A Dutch university is incurring the wrath of the country's egalitarian academic establishment with its plans to set up a new elite college along Oxbridge lines.

The University of Utrecht's decision to open a college for a select 600 Dutch and foreign students next year has already angered student unions and academics.

"It deserves to be denounced. The fact that students will have to make a sizeable contribution to campus costs says it all. It's a study for the privileged," said a spokesman for the students' union.

It is the university's dean-to-be, Prof H. Adriaansens, who as a member of the influential government policy review body, had argued for a broader academic training and of shorter duration, who has promoted the idea.

He rejected the elitist tag, saying the new college was designed to improve the international dimension of Dutch tertiary education.

Its students will face tougher selection criteria and have to work much harder (an average 55 hours a week) than their counterparts at other colleges.
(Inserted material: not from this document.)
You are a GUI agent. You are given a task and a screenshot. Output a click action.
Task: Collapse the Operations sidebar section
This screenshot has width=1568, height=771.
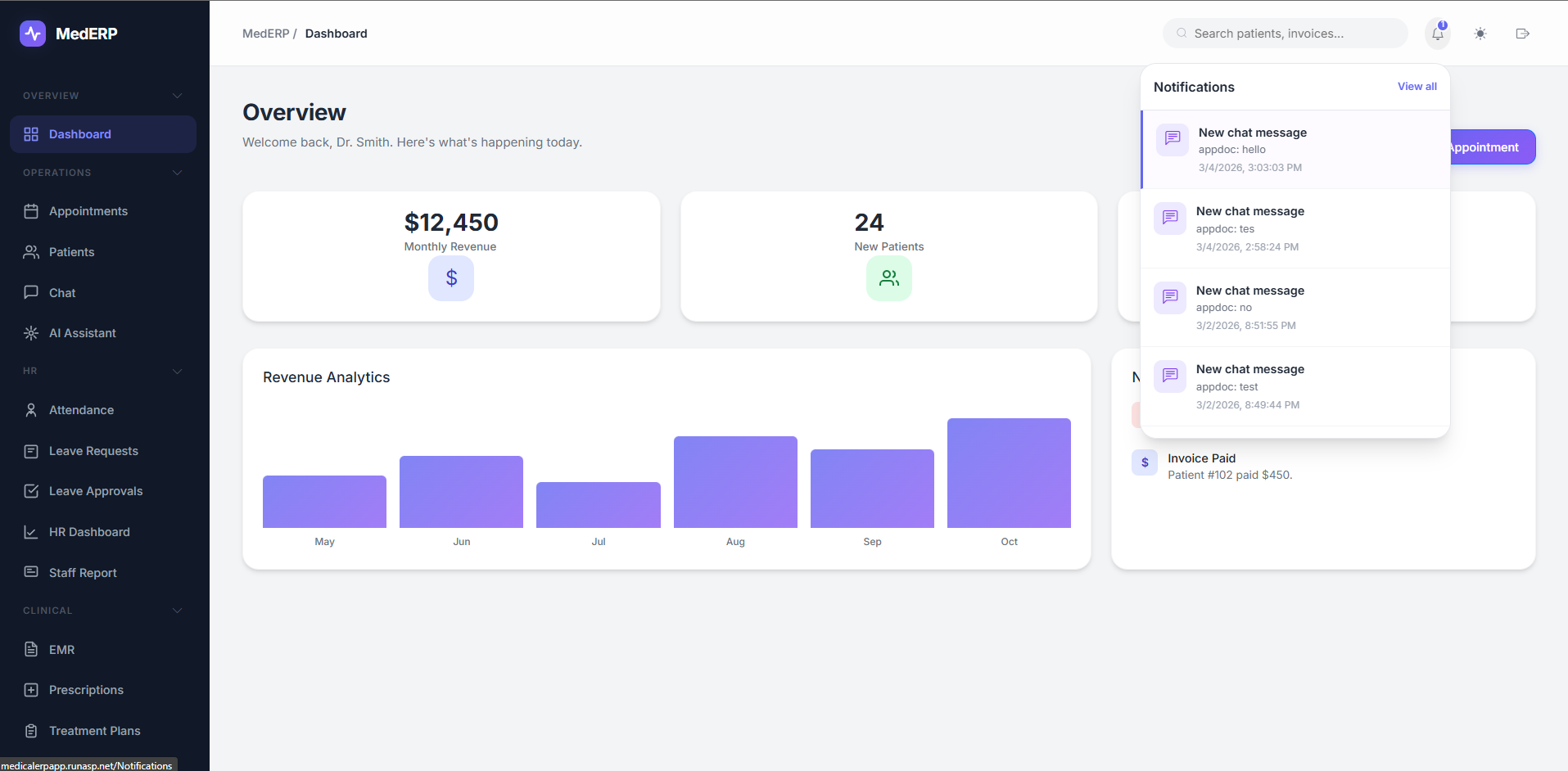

Lectures and tutorials will be in English, there will be a greater emphasis on essays, and there will be no exam retakes.
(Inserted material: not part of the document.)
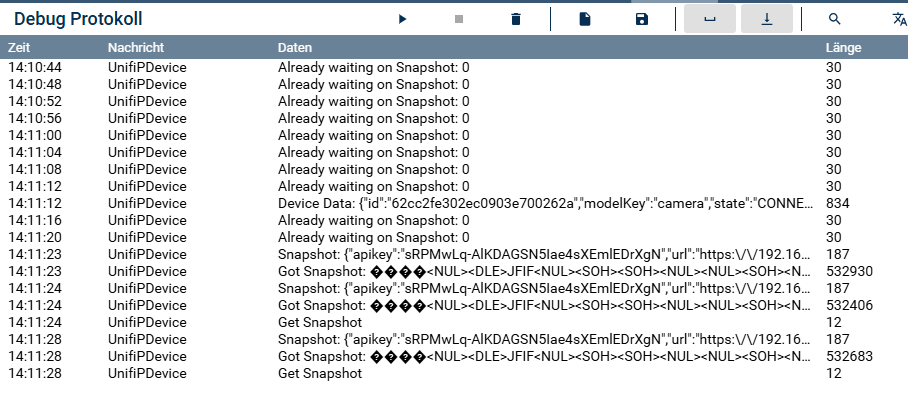Click the translate language icon

point(898,19)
The college will also break with Dutch tradition by offering a three-year bachelor's degree course instead of the usual four-year master's equivalent, the doctorandus. Students will live and work on a university campus, which is unknown in the Netherlands.

Students will also receive intensive teaching, with one tutor per 25 students. Although the official average in the Netherlands is one tutor per 20 students, the reality is different, with most students having to attend mass lectures as many academics concentrate on research.

The study fee for the new college will be just over Pounds 1,000 per year, the same as for other courses. But students will have to make a contribution of Pounds 3,500 and Pounds 4,000 per year towards the cost of running and maintaining a campus. Utrecht University said students who did not have the means to pay could draw on an independent fund.

The adoption of a bachelor's degree system flies in the face of the government's recent rejection of reorganising tertiary education along British and American lines. But the shorter course length underscores the education ministry's efforts to diversify and modernise the system, which has become bogged down in a four-year doctorandus, often extended to six years.

The new college will offer courses in humanities, social sciences and science, with students able to take extra blocks of study to "broaden their horizons". Although students will be able to switch to a doctorandus after the three years, Utrecht expects most to move on to a graduate college abroad or to join an international company.

"Strictly uniform demands on all students and all institutions means we miss chances and under-exploit talent," said Hans van Ginkel, Utrecht's vice-chancellor. "University students will not face a bigger challenge but a different one to a normal university. A combination of international ambition, academic interest, linguistic skills and the willingness to work hard."